### Supplied data ###
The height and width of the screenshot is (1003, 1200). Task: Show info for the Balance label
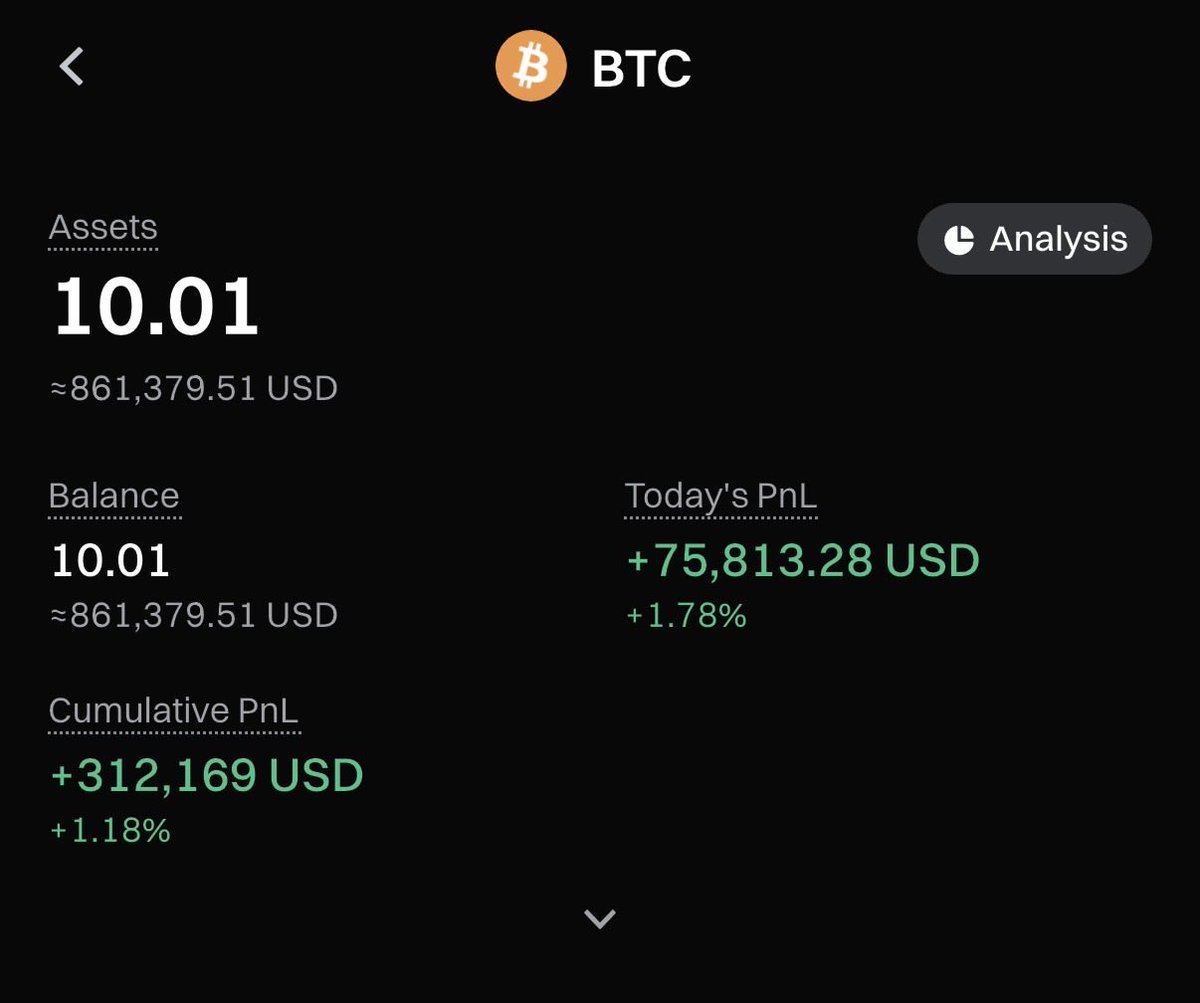tap(114, 497)
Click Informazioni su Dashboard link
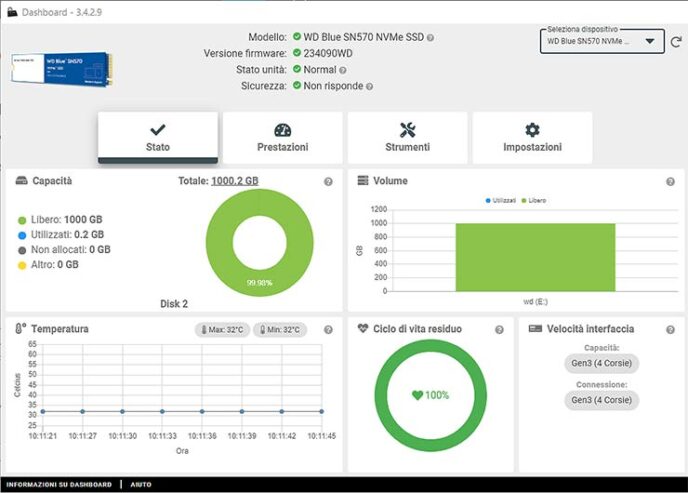 click(59, 484)
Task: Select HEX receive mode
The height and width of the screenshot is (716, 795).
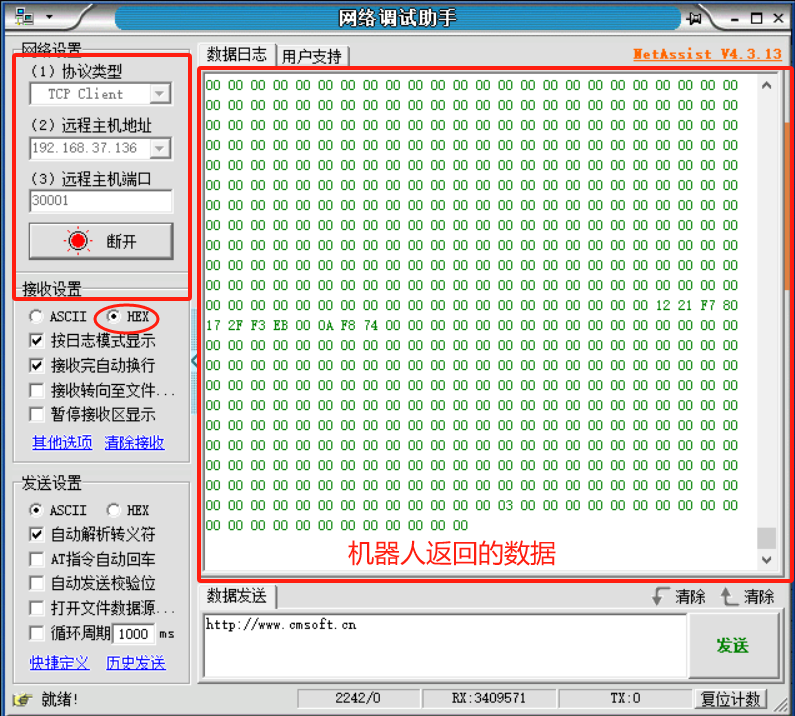Action: 113,316
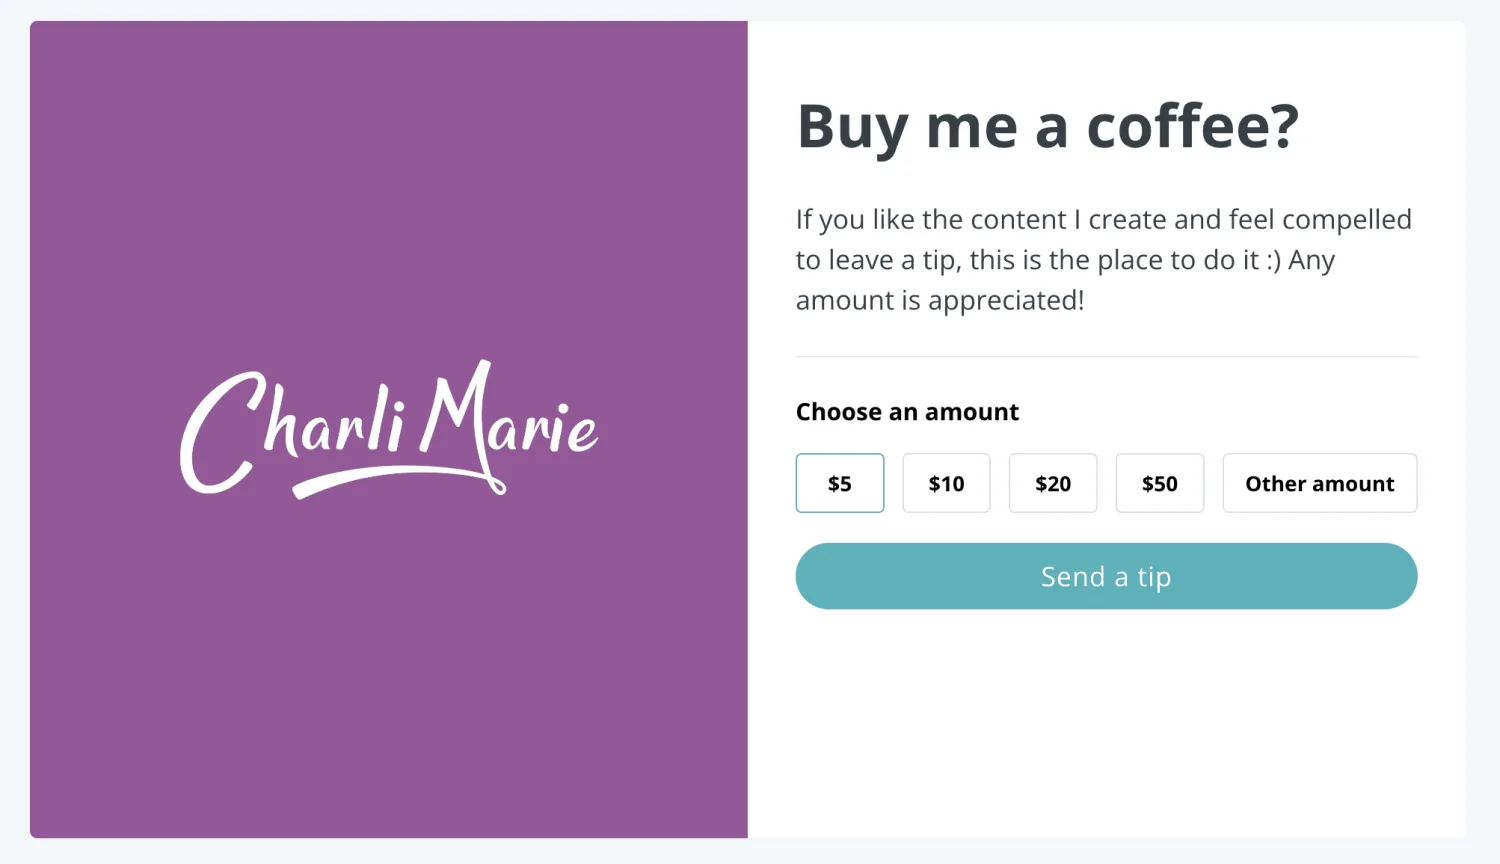Click the divider line above amount options
This screenshot has height=864, width=1500.
coord(1106,357)
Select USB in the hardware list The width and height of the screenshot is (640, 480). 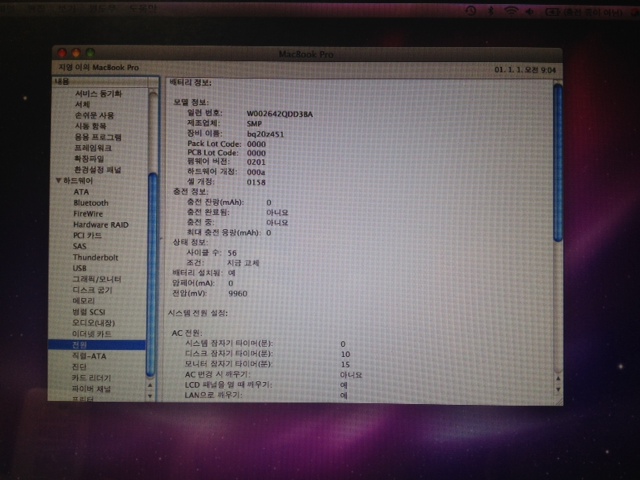[x=80, y=267]
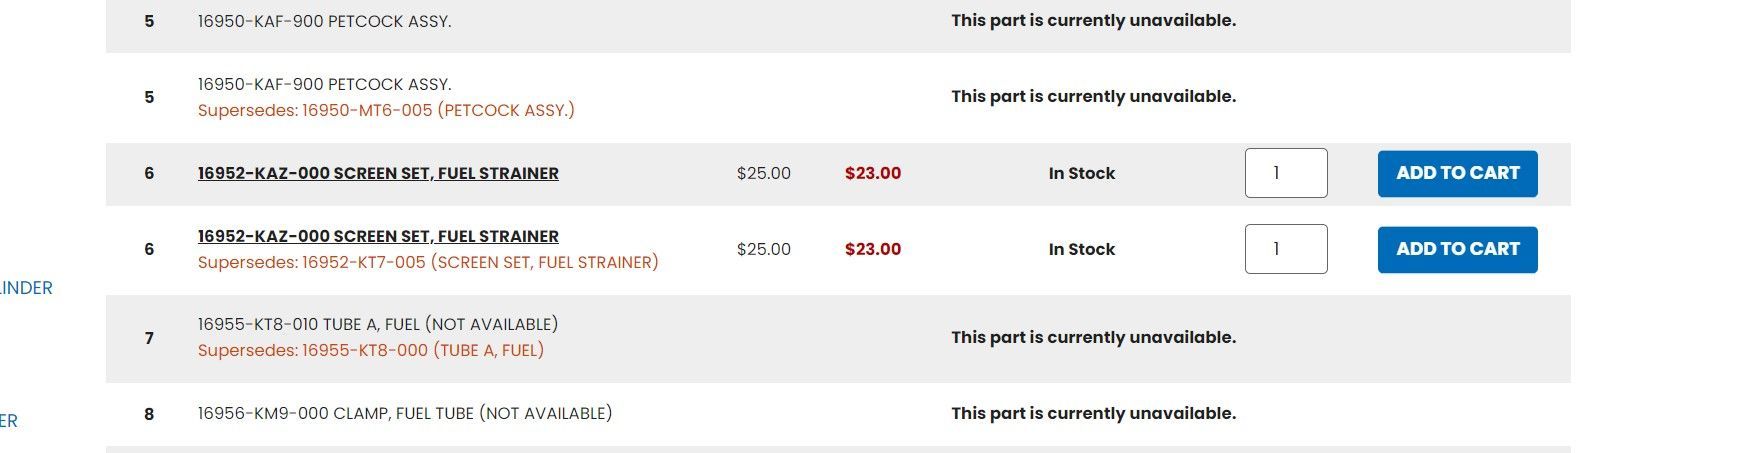Screen dimensions: 1750x453
Task: Click reference number 7 for TUBE A
Action: [x=149, y=338]
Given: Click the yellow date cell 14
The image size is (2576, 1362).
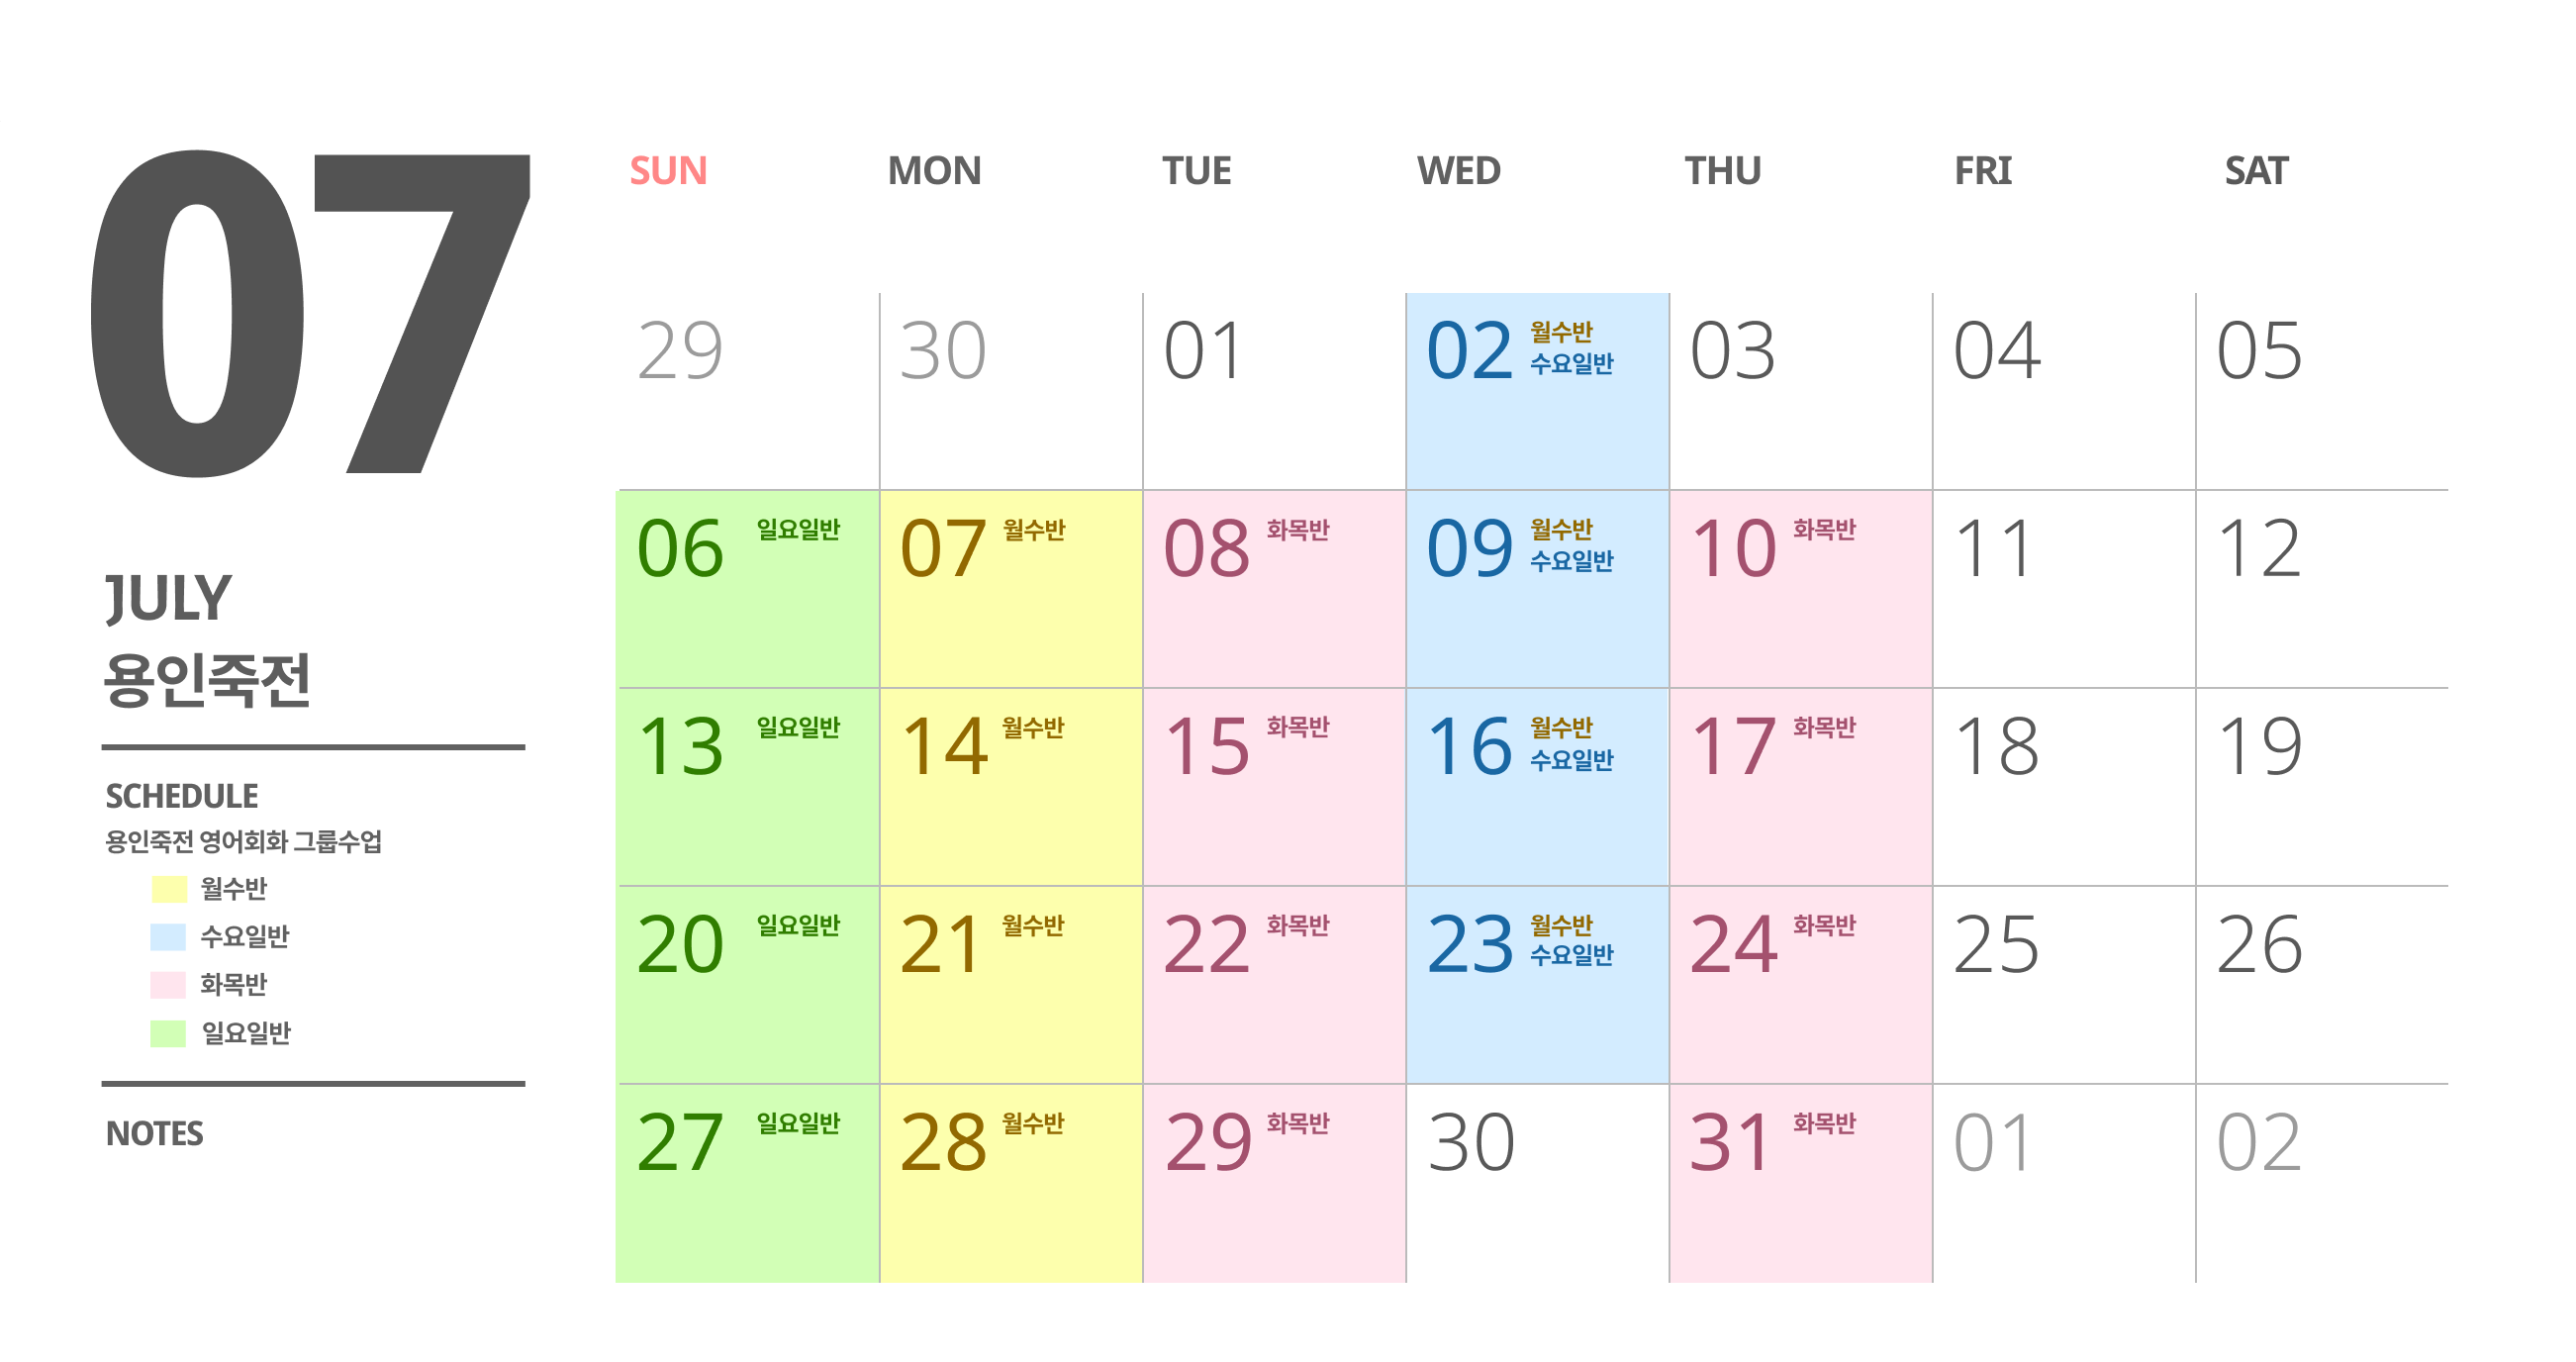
###
Extract, word for word, each line from the one that contains "Given: Click the yellow date cell 14" through the final line of the data above. Leave the pictures out.

◆ Exercise solution:
Given: Click the yellow date cell 14
The image size is (2576, 1362).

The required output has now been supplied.